CERN Accelerating science

Chronicles of the ATLAS data taking in 2015

2015 has been extraordinary: after 2 years of shutdown (LS-1) the LHC and its experiments have come back into operation for a new exciting running period (Run-2) to push the research about the infinitely small structure of matter, related to the origin of the universe, into a new territory and shed further light on the fundamental laws and interactions of nature.

ATLAS, one of the major experiments at the LHC, has undergone an intense programme of upgrade and maintenance preparing for the new running period with protons colliding at the unprecedented energy of 6.5 TeV per beam.

Closest to the interaction point, placed around a new lighter and smaller beampipe, the new Insertable B-Layer (IBL) has been installed adding a fourth silicon layer to the existing pixel detector. All of the remainder sub-detectors and the infrastructure they require have been refurbished to allow more precise measurements and reliable operation.

New muon chambers have been mounted and instrumented to improve the detector coverage. In addition, new luminosity detectors and beam instrumentation monitors have been installed.

Side A of the ATLAS Cavern.

The trigger and data acquisition architecture has been upgraded to provide a higher trigger accuracy and data bandwidth in view of the expected higher luminosity pushing up the trigger rate from 75 kHz of Run-1 to 100 kHz for Run-2 at Level 1, and 1 kHz at high level trigger.

Starting already from 2014 several periodic test runs, including more and more sub-detectors, were organized to get all of ATLAS fully prepared for the operation with beams. ATLAS was indeed ready when, on Easter Sunday, 5 April, the first beams circulated in the LHC and beam-splash events were seen with great excitement in the control room.

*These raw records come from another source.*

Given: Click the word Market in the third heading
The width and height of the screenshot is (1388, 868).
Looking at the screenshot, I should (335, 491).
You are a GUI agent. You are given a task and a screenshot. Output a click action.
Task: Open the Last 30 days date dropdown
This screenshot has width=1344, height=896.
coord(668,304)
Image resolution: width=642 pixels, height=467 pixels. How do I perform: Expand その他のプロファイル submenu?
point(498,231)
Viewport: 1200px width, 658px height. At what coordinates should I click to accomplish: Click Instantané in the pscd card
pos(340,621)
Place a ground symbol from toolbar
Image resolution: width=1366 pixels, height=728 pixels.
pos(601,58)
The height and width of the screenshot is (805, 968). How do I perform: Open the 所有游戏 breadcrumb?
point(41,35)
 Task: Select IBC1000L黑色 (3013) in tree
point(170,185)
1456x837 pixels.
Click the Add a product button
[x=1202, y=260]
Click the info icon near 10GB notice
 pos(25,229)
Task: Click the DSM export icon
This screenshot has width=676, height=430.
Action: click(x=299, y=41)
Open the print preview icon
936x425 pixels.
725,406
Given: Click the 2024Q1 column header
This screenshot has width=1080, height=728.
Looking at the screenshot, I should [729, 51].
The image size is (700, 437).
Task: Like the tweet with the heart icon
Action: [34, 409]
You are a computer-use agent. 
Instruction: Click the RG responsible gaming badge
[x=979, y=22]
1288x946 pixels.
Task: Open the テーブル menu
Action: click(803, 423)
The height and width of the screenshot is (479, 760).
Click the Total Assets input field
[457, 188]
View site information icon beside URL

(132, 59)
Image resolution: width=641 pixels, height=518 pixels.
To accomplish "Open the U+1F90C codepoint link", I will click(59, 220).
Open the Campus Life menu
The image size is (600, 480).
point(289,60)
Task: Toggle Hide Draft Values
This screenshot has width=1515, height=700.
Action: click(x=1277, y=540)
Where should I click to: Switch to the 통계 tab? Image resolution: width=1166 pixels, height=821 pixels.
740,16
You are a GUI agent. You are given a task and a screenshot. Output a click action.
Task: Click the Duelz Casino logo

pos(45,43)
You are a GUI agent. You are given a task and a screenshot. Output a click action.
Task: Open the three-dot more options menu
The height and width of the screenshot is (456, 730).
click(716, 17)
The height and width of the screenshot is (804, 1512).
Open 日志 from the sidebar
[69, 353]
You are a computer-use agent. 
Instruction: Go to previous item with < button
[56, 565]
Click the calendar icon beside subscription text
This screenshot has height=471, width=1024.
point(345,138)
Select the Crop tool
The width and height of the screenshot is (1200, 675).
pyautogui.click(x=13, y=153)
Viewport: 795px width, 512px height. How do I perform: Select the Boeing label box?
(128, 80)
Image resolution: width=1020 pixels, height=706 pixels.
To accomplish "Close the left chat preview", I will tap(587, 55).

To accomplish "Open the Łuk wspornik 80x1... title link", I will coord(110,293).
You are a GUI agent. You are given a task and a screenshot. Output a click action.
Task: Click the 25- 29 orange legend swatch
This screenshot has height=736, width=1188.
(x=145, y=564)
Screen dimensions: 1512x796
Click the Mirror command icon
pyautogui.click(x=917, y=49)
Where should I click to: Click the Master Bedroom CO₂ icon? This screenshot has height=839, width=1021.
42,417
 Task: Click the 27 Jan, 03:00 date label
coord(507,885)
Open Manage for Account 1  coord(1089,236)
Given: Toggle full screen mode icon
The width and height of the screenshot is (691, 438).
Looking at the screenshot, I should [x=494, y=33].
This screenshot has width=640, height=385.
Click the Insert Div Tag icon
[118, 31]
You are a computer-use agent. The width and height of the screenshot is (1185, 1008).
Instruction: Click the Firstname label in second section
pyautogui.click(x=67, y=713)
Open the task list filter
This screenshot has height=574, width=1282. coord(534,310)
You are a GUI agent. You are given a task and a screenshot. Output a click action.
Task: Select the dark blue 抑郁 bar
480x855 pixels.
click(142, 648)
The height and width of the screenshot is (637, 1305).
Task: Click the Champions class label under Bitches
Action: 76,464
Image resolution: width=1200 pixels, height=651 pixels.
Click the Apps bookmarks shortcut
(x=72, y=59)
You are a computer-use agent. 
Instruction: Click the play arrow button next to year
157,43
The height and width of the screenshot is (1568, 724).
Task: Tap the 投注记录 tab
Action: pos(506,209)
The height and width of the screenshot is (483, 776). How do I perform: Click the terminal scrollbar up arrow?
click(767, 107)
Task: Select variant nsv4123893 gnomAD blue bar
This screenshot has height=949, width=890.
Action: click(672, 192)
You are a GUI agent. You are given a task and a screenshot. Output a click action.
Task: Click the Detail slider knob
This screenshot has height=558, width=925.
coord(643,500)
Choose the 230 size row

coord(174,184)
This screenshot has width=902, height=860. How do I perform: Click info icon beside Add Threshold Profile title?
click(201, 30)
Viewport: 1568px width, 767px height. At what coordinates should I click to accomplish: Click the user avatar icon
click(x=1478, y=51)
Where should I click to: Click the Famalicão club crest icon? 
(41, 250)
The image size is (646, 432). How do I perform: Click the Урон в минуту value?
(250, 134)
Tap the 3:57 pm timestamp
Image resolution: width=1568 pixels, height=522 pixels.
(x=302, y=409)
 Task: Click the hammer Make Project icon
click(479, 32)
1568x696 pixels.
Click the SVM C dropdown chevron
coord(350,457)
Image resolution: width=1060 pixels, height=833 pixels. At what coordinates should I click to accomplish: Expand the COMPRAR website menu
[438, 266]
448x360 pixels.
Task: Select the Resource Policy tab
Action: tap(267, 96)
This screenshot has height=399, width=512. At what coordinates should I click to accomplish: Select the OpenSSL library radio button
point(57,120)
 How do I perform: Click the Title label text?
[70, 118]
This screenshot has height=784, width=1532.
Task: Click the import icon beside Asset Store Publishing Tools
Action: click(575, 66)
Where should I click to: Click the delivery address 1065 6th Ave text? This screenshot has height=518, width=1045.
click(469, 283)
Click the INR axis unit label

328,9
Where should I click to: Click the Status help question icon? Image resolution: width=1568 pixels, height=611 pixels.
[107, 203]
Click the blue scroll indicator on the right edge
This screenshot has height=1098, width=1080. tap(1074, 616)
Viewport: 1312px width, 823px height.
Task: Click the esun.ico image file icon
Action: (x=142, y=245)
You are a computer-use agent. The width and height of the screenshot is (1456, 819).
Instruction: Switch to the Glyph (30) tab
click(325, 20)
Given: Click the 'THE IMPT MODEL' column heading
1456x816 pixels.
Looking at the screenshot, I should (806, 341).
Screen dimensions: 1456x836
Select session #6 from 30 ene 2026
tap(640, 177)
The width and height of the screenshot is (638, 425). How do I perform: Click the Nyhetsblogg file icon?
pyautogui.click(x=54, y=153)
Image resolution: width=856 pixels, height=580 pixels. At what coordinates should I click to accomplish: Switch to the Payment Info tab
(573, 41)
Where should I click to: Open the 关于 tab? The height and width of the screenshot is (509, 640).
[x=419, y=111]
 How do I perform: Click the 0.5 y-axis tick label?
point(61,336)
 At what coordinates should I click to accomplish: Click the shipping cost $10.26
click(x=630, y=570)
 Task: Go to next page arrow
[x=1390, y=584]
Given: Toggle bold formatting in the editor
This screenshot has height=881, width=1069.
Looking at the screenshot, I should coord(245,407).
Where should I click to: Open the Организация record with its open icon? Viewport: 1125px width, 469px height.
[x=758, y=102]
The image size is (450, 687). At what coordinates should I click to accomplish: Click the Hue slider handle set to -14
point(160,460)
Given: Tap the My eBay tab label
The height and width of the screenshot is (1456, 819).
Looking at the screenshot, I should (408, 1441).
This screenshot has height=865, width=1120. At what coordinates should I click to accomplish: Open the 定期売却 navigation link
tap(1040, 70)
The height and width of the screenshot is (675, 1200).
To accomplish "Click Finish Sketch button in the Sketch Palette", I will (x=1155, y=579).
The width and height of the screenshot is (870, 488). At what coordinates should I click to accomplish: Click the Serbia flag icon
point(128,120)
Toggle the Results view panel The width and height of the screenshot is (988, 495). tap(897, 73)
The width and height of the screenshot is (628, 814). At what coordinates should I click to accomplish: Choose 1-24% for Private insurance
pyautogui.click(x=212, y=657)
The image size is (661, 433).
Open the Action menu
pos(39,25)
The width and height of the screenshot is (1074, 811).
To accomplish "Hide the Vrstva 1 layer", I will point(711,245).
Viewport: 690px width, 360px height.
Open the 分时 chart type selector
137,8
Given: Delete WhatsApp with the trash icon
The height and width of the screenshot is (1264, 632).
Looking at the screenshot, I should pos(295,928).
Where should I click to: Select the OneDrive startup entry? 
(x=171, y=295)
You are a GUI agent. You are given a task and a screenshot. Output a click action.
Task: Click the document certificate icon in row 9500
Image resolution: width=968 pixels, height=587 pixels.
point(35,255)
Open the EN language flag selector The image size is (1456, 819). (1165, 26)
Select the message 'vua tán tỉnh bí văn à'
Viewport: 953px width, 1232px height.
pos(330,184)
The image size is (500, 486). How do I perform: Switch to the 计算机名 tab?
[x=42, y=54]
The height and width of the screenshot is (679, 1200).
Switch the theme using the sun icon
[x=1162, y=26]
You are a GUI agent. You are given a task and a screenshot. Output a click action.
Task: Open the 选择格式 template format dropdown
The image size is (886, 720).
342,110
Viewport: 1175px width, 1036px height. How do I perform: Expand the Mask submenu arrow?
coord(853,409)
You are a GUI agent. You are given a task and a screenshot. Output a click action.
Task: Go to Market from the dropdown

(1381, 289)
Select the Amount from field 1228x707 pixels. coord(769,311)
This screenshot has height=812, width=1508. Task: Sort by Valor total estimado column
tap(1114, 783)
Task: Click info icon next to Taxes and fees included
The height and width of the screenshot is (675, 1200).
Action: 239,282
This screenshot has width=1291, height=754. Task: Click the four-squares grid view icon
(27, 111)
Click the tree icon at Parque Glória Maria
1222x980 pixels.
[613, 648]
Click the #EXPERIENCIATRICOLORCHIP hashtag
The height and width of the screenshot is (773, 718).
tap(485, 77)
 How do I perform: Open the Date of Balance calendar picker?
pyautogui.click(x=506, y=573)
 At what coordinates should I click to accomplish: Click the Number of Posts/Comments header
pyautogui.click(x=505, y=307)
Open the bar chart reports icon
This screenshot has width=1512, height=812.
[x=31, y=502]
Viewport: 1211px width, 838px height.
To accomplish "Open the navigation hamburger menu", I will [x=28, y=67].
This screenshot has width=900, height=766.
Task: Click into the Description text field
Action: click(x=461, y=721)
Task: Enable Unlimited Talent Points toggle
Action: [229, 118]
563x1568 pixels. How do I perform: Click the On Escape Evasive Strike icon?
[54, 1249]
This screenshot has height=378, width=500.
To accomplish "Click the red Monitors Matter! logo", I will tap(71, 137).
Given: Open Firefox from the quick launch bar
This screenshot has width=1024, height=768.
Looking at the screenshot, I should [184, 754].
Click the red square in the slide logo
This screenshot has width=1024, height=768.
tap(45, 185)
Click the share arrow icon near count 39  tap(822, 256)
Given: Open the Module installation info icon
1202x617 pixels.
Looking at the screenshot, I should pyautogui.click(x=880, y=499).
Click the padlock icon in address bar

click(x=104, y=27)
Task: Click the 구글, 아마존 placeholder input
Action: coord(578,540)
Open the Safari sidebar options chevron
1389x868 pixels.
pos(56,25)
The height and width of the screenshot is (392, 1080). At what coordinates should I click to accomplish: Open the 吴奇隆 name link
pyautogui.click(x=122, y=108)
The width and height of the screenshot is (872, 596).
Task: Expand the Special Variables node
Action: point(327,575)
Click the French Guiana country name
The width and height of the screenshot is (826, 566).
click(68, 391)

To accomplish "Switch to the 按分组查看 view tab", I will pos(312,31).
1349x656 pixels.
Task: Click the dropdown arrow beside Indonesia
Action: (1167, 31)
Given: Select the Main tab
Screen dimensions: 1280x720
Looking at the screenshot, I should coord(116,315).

The first Run-2 collisions at injection energy were recorded soon after on 5 May followed by collisions at 13 TeV two weeks later. All these events have been used to validate and adjust the detector settings, the data acquisition and the trigger. All detectors including the new IBL, were successfully switched on for these first data. Stable beams were delivered starting on 3 June 2015: one week with nominal optics, one week devoted to collecting data at low pileup (number of collisions per bunch) with events triggered by ATLAS and by the LHCf experiment to simulate the collisions of very high energy cosmic rays.

A 13 TeV collision recorded by ATLAS. The yellow and green bars indicate the presence of particle jets, which leave behind lots of energy in the calorimeters. (Image: ATLAS)

The following weeks have seen the beam intensity rising, with the LHC running first with 50ns bunch spacing (as in Run-1) and later with 25ns trains, from few tens of colliding bunches at the beginning of June up to instantaneous luminosities of 5x10333cm-2s-1 and more than 2200 bunches at the end of October. ATLAS, has followed day and night the LHC operation taking almost continuously data with deadtime and efficiencies comparable with those of the most stable Run1 operating conditions.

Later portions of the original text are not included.